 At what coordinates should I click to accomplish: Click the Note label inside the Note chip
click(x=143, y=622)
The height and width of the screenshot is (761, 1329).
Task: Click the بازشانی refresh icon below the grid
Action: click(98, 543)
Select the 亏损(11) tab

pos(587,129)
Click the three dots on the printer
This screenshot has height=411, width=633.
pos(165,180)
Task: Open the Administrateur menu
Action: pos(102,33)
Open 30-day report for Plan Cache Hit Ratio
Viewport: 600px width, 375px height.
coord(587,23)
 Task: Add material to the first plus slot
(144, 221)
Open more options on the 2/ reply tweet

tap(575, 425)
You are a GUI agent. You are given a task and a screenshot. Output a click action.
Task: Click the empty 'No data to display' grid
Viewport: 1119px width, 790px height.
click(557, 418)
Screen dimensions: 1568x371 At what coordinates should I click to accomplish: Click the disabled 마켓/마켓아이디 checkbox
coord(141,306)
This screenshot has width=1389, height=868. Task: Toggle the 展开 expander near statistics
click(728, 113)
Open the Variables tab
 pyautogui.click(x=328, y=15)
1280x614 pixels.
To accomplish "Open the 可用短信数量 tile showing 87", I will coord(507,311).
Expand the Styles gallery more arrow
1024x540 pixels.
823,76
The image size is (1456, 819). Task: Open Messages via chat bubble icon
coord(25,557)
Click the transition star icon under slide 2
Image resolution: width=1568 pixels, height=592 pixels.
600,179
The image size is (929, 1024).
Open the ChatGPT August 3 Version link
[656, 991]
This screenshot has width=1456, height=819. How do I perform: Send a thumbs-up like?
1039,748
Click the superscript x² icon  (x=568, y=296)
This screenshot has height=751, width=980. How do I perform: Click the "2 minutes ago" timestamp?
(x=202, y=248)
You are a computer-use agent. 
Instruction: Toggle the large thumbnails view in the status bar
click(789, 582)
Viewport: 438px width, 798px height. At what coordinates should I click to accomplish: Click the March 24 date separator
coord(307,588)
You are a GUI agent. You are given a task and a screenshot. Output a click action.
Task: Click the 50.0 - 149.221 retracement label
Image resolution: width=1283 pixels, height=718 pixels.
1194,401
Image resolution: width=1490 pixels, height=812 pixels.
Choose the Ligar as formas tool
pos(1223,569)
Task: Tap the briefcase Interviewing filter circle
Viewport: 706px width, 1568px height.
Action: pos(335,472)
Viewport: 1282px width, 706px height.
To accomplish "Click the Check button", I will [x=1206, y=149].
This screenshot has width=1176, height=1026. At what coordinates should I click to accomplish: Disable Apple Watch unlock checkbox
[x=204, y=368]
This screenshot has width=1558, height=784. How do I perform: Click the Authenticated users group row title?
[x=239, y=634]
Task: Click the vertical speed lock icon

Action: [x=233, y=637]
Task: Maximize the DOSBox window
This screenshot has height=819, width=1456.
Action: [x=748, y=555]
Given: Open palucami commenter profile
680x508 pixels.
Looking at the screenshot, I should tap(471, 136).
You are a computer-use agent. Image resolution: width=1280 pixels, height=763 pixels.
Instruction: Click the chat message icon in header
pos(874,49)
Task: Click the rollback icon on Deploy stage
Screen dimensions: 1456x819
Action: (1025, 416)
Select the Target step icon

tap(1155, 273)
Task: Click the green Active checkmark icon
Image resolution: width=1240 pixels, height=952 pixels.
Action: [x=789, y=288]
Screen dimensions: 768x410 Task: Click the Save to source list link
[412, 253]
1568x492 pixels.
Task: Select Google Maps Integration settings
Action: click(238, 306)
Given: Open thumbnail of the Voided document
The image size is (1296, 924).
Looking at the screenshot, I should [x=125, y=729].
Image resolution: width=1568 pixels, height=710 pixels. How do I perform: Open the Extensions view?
::::::::::
» **Task requirements**: Reproduce the listing above line for line, with no changes.

» **The result**:
 At what coordinates should I click to accomplish: Click the Note label inside the Note chip
click(x=143, y=622)
The height and width of the screenshot is (761, 1329).
Task: Click the بازشانی refresh icon below the grid
Action: click(98, 543)
Select the 亏损(11) tab

pos(587,129)
Click the three dots on the printer
This screenshot has height=411, width=633.
pos(165,180)
Task: Open the Administrateur menu
Action: pos(102,33)
Open 30-day report for Plan Cache Hit Ratio
Viewport: 600px width, 375px height.
coord(587,23)
 Task: Add material to the first plus slot
(144, 221)
Open more options on the 2/ reply tweet

tap(575, 425)
You are a GUI agent. You are given a task and a screenshot. Output a click action.
Task: Click the empty 'No data to display' grid
Viewport: 1119px width, 790px height.
click(557, 418)
Screen dimensions: 1568x371 At what coordinates should I click to accomplish: Click the disabled 마켓/마켓아이디 checkbox
coord(141,306)
This screenshot has width=1389, height=868. Task: Toggle the 展开 expander near statistics
click(728, 113)
Open the Variables tab
 pyautogui.click(x=328, y=15)
1280x614 pixels.
To accomplish "Open the 可用短信数量 tile showing 87", I will coord(507,311).
Expand the Styles gallery more arrow
1024x540 pixels.
823,76
The image size is (1456, 819). Task: Open Messages via chat bubble icon
coord(25,557)
Click the transition star icon under slide 2
Image resolution: width=1568 pixels, height=592 pixels.
600,179
The image size is (929, 1024).
Open the ChatGPT August 3 Version link
[656, 991]
This screenshot has width=1456, height=819. How do I perform: Send a thumbs-up like?
1039,748
Click the superscript x² icon  (x=568, y=296)
This screenshot has height=751, width=980. How do I perform: Click the "2 minutes ago" timestamp?
(x=202, y=248)
You are a computer-use agent. 
Instruction: Toggle the large thumbnails view in the status bar
click(789, 582)
Viewport: 438px width, 798px height. At what coordinates should I click to accomplish: Click the March 24 date separator
coord(307,588)
You are a GUI agent. You are given a task and a screenshot. Output a click action.
Task: Click the 50.0 - 149.221 retracement label
Image resolution: width=1283 pixels, height=718 pixels.
1194,401
Image resolution: width=1490 pixels, height=812 pixels.
Choose the Ligar as formas tool
pos(1223,569)
Task: Tap the briefcase Interviewing filter circle
Viewport: 706px width, 1568px height.
Action: pos(335,472)
Viewport: 1282px width, 706px height.
To accomplish "Click the Check button", I will [x=1206, y=149].
This screenshot has width=1176, height=1026. At what coordinates should I click to accomplish: Disable Apple Watch unlock checkbox
[x=204, y=368]
This screenshot has width=1558, height=784. How do I perform: Click the Authenticated users group row title?
[x=239, y=634]
Task: Click the vertical speed lock icon

Action: [x=233, y=637]
Task: Maximize the DOSBox window
This screenshot has height=819, width=1456.
Action: [x=748, y=555]
Given: Open palucami commenter profile
680x508 pixels.
Looking at the screenshot, I should tap(471, 136).
You are a computer-use agent. Image resolution: width=1280 pixels, height=763 pixels.
Instruction: Click the chat message icon in header
pos(874,49)
Task: Click the rollback icon on Deploy stage
Screen dimensions: 1456x819
Action: (1025, 416)
Select the Target step icon

tap(1155, 273)
Task: Click the green Active checkmark icon
Image resolution: width=1240 pixels, height=952 pixels.
Action: [x=789, y=288]
Screen dimensions: 768x410 Task: Click the Save to source list link
[412, 253]
1568x492 pixels.
Task: Select Google Maps Integration settings
Action: click(238, 306)
Given: Open thumbnail of the Voided document
The image size is (1296, 924).
Looking at the screenshot, I should [x=125, y=729].
Image resolution: width=1568 pixels, height=710 pixels. How do I perform: Open the Extensions view?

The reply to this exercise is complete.